Johanna Konta joined them to reach her first grand slam quarter-final and become the first Britain’s first woman to reach the Australian Open last eight Jo Durie in 1983.
Konta prevailed in a three-hour, four-minute slugfest 4-6, 6-4, 8-6 against Russia’s Ekaterina Makarova, a semi-finalist last year.
“Goodness gracious,” said Konta, who will next face either American Madison Keys or Chinese qualifier Zhang Shuai. “Mentally, emotionally and physically I left it all out there on the court.”
The only other British women to get as far were Virginia Wade, who won in 1972, and Sue Barker who made the semis twice.

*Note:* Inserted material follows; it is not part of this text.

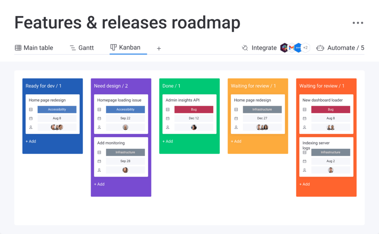Click the Main table grid icon
This screenshot has height=234, width=379.
[x=18, y=48]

Azarenka, 27, has been in the zone at Melbourne Park, dropping just 11 games in four matches as she zeroes in on a return to the top after battling injuries for the past two years.
She went into the Strycova clash with a clear advantage, whipping her on all four of their previous meetings, including at the last two Australian Opens.

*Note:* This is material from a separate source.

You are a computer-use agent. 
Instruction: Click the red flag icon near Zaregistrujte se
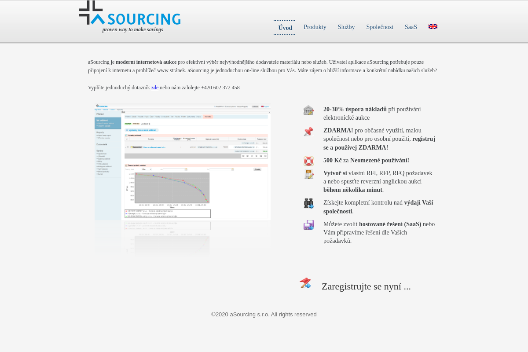[305, 283]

But it was not straightforward against the Czech, who stunned third seed Garbine Muguruza in the last round to secure her first fourth-round appearance in Melbourne since her debut in 2004.
“She is such a tough opponent. I’m just happy I went through. I played smart, aggressive and really took my opportunities,” Azarenka said.
“Barbora really pushed me and I’m happy I could stay focused and composed.”
Melbourne Park has been a happy hunting ground for Azarenka, who has now made the quarters or better five times in her last seven attempts.
Kerber, who had a stellar 2015 but underachieved at the majors, eased past Beck who fell apart in the second set after pressing her compatriot hard in the first.
“I think my serve was not the best today,” said Kerber, 28. “I mean, I can serve for sure better and faster. It was a tough match, it was also tough mentally.”
Like Azarenka, Kerber is a form player, winning four titles last season – second only to Williams, who claimed five – although she failed to translate that to the grand slams.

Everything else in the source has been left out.